* Material shown *
━━━━━━

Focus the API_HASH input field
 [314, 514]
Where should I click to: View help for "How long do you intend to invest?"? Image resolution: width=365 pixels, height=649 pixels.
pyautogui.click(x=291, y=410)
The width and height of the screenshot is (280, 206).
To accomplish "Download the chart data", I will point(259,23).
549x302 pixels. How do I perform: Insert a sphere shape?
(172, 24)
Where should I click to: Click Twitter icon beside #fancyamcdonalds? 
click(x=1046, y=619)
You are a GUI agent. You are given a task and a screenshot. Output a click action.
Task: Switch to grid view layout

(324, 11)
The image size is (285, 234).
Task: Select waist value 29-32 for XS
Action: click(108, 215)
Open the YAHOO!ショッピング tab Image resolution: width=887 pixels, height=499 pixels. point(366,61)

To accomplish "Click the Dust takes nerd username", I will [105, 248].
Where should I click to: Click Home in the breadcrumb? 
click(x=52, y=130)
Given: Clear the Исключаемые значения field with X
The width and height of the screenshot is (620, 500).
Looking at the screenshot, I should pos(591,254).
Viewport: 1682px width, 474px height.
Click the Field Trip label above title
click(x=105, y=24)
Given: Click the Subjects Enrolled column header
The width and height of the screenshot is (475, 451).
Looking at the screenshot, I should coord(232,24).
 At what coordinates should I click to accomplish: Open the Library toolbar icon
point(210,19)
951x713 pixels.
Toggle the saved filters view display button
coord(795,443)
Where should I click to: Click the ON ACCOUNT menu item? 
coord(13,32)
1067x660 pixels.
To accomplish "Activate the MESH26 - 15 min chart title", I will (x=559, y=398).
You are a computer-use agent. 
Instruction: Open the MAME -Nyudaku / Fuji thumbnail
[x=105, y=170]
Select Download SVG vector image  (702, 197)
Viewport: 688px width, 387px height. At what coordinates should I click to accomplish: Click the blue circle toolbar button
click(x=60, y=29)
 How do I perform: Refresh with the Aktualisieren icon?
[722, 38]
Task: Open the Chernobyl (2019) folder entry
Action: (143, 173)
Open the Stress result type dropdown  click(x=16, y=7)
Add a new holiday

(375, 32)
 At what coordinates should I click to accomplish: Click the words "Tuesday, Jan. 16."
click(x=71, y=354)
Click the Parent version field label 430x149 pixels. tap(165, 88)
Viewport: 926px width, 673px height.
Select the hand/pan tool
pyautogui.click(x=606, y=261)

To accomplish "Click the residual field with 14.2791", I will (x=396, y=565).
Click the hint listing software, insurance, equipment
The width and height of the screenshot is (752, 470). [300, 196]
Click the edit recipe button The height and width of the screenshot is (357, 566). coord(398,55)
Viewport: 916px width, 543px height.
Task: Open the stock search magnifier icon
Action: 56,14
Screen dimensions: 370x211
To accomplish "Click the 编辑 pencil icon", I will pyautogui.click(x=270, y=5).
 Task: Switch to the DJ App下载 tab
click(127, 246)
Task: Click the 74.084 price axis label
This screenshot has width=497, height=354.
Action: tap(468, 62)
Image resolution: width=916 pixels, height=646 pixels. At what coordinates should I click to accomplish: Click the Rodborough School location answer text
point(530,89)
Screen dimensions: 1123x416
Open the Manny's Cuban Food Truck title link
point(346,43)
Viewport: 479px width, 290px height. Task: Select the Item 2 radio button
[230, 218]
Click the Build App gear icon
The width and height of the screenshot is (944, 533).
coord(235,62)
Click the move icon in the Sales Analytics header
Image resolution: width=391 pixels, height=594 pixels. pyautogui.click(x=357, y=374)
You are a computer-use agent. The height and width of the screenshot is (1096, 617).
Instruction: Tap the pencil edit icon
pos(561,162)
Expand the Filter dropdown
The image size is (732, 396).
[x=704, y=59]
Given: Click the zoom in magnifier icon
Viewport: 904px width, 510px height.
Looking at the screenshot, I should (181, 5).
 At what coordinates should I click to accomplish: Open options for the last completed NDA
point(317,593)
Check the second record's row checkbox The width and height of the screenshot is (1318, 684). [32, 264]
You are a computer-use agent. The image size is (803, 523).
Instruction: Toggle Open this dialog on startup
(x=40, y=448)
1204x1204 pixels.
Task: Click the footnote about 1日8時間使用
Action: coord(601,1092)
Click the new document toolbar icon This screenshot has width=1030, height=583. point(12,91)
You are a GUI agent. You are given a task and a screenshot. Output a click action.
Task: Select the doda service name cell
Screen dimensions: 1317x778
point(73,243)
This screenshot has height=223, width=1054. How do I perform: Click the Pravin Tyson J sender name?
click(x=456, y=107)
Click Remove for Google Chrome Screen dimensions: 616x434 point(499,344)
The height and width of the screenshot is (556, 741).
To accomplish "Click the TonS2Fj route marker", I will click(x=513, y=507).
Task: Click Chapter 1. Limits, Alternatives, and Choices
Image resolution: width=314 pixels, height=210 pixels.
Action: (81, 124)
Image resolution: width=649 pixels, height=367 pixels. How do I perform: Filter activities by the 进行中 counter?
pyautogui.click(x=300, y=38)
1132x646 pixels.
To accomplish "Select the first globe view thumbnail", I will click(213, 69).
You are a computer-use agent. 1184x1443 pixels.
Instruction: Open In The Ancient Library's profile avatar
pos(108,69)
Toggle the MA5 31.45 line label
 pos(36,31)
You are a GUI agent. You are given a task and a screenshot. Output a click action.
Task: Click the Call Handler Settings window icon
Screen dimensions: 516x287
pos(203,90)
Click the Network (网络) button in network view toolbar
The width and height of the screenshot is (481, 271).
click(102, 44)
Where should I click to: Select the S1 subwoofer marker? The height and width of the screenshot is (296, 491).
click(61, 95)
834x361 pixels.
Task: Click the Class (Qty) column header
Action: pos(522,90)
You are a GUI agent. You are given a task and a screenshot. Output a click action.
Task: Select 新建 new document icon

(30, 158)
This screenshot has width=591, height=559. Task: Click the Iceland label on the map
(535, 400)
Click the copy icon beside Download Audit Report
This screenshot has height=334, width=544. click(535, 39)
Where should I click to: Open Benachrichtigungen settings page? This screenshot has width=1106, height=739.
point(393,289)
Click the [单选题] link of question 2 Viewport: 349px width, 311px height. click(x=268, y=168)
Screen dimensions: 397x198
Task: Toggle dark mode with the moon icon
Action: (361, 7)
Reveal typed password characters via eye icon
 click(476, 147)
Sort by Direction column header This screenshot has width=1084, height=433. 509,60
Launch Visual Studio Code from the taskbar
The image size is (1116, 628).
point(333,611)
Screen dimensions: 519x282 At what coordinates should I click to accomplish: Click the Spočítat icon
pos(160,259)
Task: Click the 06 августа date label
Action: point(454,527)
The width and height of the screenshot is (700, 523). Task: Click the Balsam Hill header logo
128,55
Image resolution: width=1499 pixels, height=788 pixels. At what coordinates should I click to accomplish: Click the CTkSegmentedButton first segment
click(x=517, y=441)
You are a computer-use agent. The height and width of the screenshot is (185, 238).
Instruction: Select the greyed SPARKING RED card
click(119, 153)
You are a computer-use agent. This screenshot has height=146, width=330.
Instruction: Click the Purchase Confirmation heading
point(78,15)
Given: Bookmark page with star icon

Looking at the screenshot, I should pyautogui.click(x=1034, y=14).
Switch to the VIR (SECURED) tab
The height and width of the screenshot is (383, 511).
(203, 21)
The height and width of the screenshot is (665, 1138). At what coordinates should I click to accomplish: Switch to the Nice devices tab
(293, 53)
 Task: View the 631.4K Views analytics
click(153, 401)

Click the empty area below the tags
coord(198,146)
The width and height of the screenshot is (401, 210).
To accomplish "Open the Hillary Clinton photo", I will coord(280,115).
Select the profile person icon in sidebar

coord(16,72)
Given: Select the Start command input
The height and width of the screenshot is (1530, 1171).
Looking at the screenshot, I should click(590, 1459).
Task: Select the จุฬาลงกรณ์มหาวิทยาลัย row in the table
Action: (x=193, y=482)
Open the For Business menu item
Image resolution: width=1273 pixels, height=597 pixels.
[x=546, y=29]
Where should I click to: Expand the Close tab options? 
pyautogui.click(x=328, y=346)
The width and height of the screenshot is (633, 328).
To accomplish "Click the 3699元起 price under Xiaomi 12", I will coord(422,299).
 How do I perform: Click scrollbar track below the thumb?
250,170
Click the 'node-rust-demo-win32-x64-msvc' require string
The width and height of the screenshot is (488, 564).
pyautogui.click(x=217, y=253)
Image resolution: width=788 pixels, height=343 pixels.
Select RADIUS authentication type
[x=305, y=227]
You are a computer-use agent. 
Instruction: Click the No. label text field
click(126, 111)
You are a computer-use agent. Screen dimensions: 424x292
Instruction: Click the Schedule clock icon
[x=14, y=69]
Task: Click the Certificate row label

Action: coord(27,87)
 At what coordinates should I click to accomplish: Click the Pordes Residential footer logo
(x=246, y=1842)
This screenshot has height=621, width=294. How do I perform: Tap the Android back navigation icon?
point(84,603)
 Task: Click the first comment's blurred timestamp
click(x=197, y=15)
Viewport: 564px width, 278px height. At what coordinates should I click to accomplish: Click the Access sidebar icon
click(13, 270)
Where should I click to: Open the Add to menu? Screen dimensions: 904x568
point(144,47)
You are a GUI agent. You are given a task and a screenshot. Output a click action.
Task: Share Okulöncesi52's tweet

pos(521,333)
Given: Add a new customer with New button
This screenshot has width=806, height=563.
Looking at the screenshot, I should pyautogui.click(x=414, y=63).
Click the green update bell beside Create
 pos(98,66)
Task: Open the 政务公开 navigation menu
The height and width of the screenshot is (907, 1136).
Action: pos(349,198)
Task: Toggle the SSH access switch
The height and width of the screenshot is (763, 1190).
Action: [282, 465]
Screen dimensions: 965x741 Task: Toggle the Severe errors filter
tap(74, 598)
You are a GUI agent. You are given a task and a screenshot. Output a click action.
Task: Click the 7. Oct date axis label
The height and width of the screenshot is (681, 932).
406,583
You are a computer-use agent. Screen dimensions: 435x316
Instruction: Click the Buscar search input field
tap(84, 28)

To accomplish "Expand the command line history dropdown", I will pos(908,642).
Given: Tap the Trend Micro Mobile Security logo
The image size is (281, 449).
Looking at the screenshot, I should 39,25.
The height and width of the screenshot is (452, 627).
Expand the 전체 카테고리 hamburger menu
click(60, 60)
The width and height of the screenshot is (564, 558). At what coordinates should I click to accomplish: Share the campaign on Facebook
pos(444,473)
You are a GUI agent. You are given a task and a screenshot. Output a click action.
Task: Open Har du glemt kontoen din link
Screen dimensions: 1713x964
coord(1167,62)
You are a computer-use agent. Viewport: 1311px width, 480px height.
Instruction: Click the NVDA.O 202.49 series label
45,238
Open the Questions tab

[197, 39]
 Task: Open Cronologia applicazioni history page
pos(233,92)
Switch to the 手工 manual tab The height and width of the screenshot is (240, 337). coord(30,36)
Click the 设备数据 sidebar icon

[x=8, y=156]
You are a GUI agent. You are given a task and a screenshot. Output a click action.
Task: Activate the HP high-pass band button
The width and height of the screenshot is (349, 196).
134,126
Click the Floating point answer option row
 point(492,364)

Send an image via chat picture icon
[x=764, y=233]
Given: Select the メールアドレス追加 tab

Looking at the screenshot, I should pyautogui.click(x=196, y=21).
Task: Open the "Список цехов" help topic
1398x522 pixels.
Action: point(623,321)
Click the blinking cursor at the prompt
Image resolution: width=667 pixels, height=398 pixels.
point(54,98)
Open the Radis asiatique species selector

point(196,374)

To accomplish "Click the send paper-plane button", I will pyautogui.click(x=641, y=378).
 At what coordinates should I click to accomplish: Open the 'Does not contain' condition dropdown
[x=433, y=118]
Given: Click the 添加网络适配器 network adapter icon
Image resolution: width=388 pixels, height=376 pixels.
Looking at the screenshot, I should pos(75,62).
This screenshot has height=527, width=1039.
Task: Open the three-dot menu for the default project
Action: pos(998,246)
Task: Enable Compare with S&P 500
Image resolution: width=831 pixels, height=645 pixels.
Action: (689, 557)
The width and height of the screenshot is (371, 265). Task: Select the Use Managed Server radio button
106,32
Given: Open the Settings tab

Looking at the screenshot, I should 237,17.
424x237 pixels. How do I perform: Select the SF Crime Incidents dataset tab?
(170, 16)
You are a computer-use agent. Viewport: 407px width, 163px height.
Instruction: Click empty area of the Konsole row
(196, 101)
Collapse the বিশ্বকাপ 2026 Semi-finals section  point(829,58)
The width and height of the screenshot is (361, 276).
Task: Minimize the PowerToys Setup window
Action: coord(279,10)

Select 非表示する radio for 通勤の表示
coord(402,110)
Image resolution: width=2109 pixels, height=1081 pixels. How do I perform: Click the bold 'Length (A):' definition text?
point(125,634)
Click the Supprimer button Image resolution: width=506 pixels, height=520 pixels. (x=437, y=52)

━━━━━━

* Task prompt *
Please give the number of lines in the entries above that hold "chart", with no other words.

* Solution to this exercise *
2